Le roi de Mycènes : V

Je marche pendant toute la journée, essayant de ne pas penser à l'avenir. Si la déesse m'a protégé jusque là, il n'y a pas de raison qu'elle cesse de m'apporter son soutien.


En fin d’après-midi, j’arrive à un croisement. Je décide d’aller tout droit. Le soir, j’aperçois un groupe de marchands. Ils sont cachés dans un fossé. Je ne les aurais pas vus sans le cri d’oiseau.


Les enseignements de grand-père m’avaient appris à distinguer les contenus des messages des oiseaux, leurs cris de détresse et leurs parades amoureuses. Celui là était en train de crier une présence proche de lui.


Ils sont une vingtaine. C’est pour dissuader d’éventuels brigands qu'ils voyagent en bande. Je descends vers eux. Un colosse dégaine une épée en me voyant. Je m’arrête.
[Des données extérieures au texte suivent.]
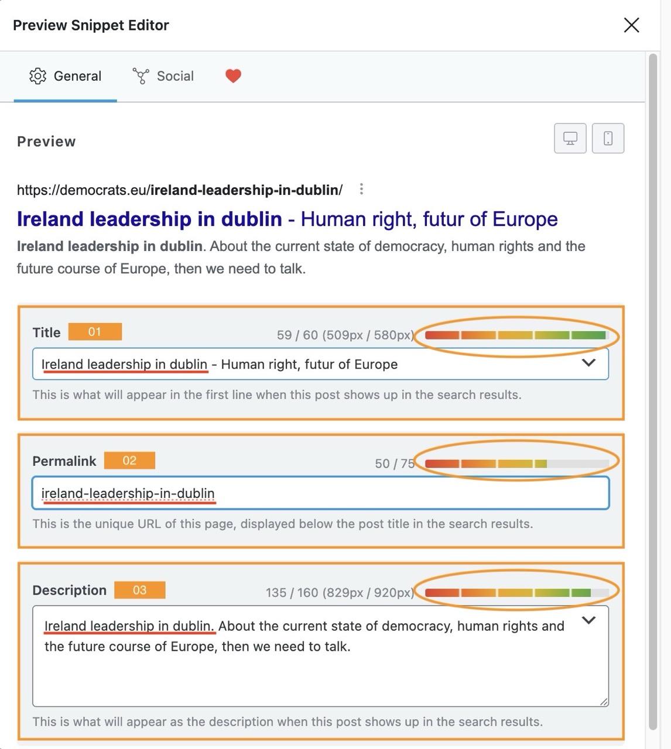
Task: Click the Description length progress bar
Action: (516, 593)
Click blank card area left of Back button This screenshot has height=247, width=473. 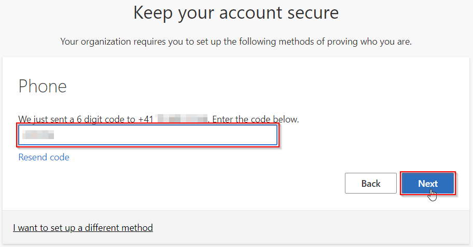point(207,184)
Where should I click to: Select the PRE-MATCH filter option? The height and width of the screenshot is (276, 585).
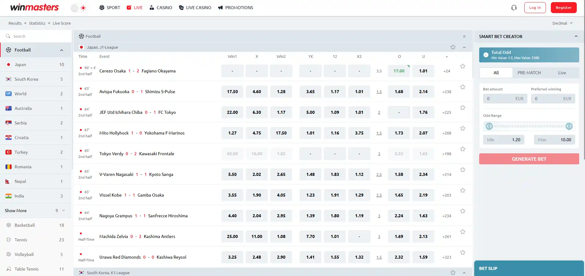pos(529,73)
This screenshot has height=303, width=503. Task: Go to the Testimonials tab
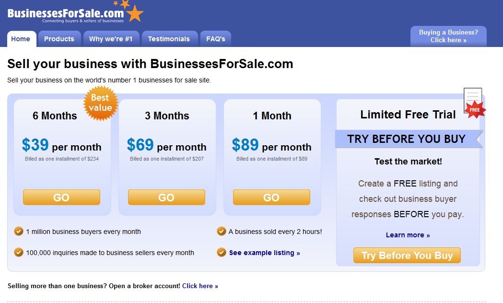pyautogui.click(x=169, y=39)
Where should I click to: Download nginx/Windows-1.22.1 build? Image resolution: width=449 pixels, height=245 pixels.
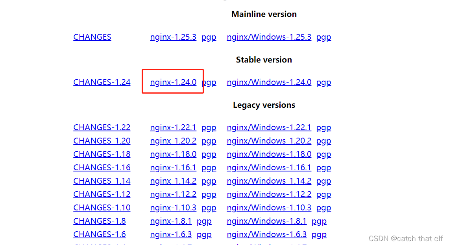click(269, 127)
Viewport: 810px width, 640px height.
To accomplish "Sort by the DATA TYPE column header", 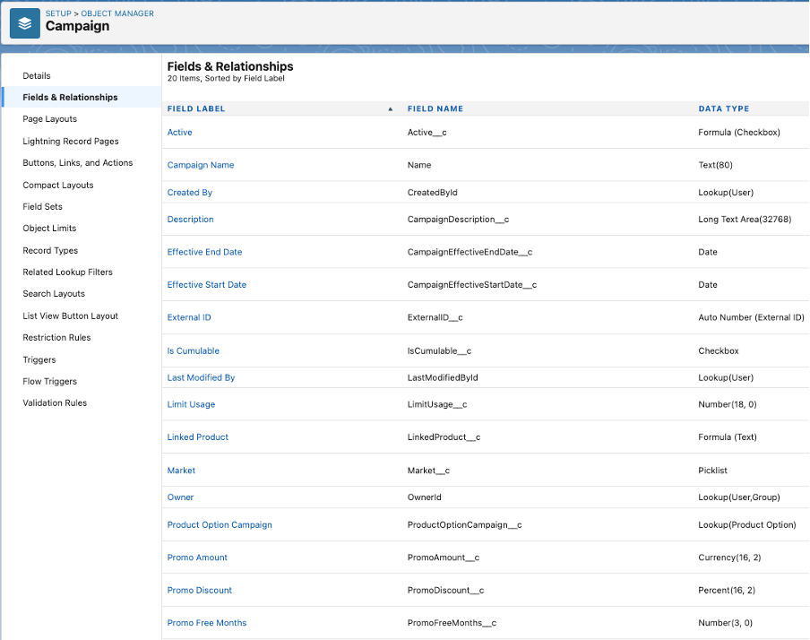I will (724, 108).
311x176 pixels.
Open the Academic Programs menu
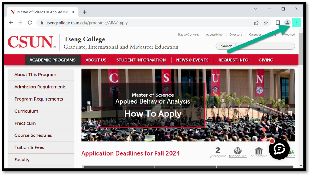coord(53,60)
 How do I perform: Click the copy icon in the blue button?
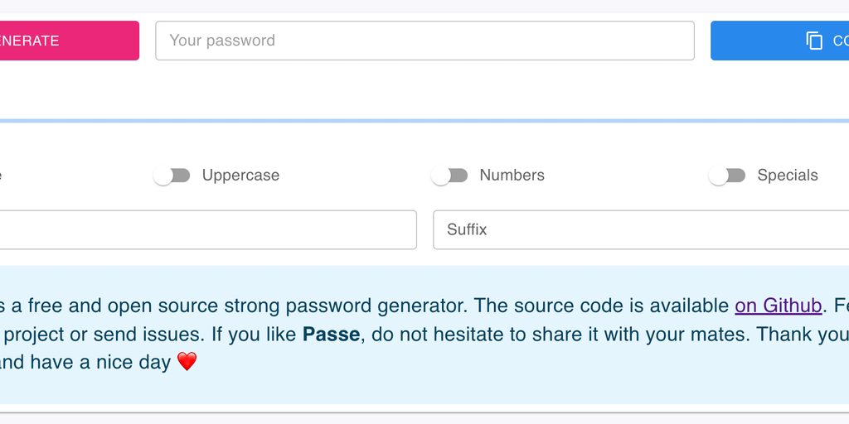[x=814, y=41]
-« Qui es-tu et d’où viens-tu petit ? Et pas de blague, je ne suis pas d’humeur à rire. Qu’est ce qu’un gamin comme toi peut bien faire seul sur la route ? Où sont les autres de ton clan ? »


Je comprends qu’il a surtout peur que je sois accompagné de voleurs. Ce sont les pires cauchemars des voyageurs. A présent, plusieurs hommes se tiennent aux côtés du premier, regardant aux alentours et craignant un raid surprise.


-« Je suis seul, n’ayez aucune crainte. Je ne suis pas un hors-la-loi. Je désire seulement me rendre chez les Mycéniens. Mes affaires et mes origines ne regardent que moi. Cependant, je serais votre obligé si vous me disiez où se trouve la cité que je cherche.

-Par là-bas », me répond un homme en pointant du doigt une direction.


Il désigne la route d’où je viens.


-« Il y a un carrefour, plus loin. Je ne sais pas quelle route il faut prendre !

-La gauche ! »


L’homme a l’air pressé que je m’en aille.


-« Je vous remercie. Encore une question : que savez-vous du chemin qui part tout droit ? Il a l’air lugubre. »


Je veux savoir ce que l’on raconte sur mon village. Tous se regardent, l’air embêtés et terrifiés.


-« Vas t en, petit. Nous ne savons pas. »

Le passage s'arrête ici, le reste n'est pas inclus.